_EXERCISE INSTRUCTIONS_
Can you rewrite the stretch of the listing from the line containing "Given: Click the Definições gears icon" through the line containing "Looking at the" as a JSON list of strings, one string per line, with blank lines and pictures left out?

_EXCERPTED DATA_
# # # # #
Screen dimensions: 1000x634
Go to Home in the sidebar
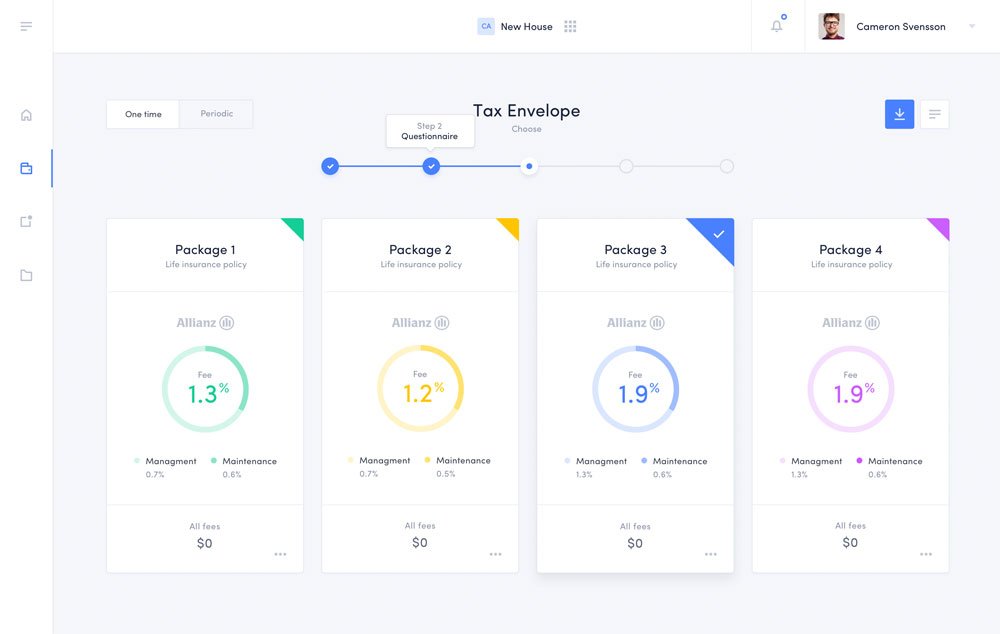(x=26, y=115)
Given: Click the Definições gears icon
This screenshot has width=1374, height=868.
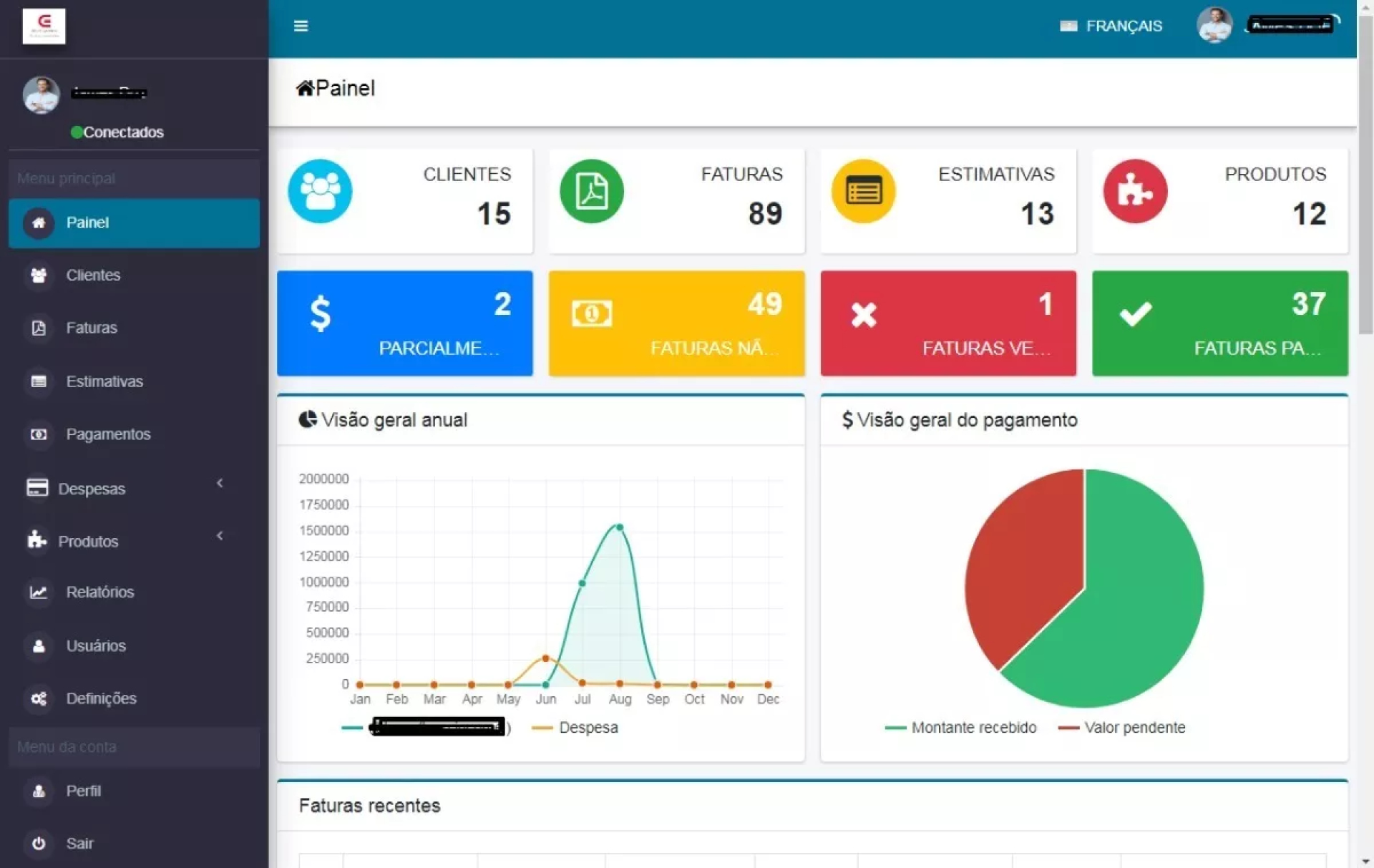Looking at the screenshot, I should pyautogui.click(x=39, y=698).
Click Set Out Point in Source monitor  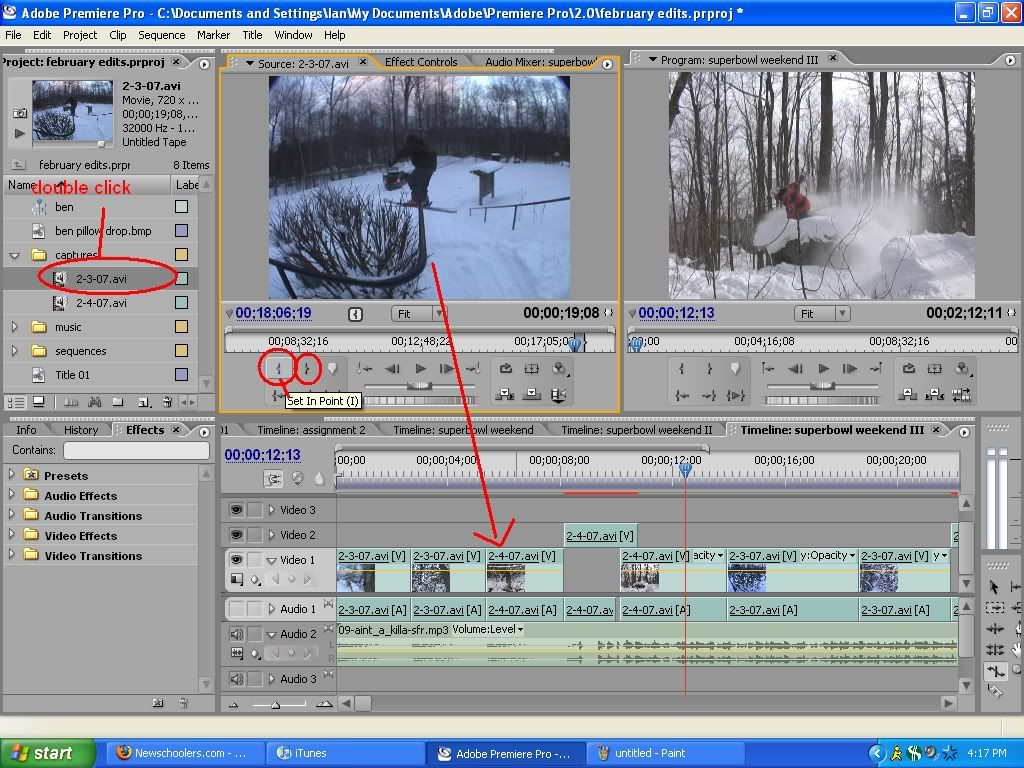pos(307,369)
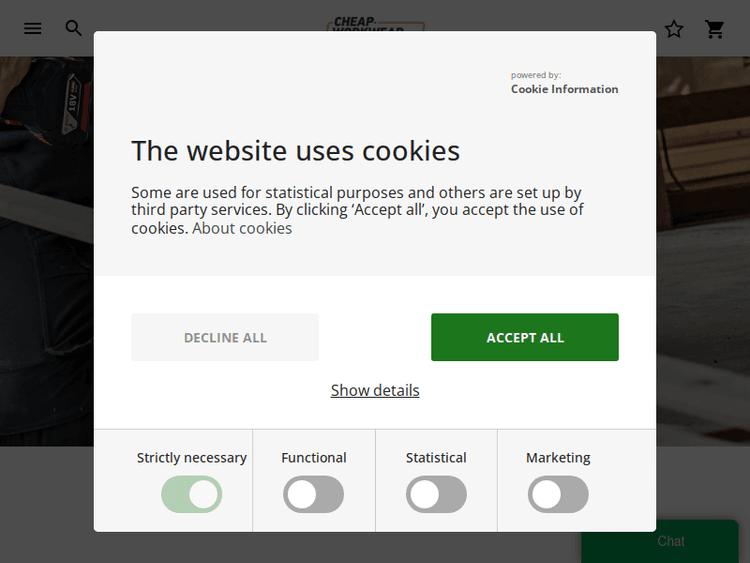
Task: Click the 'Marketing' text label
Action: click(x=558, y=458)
# # # # #
_TASK SOLUTION_
[
  "Given: Click the Definições gears icon",
  "This screenshot has width=1374, height=868.",
  "Looking at the screenshot, I should pyautogui.click(x=39, y=698)."
]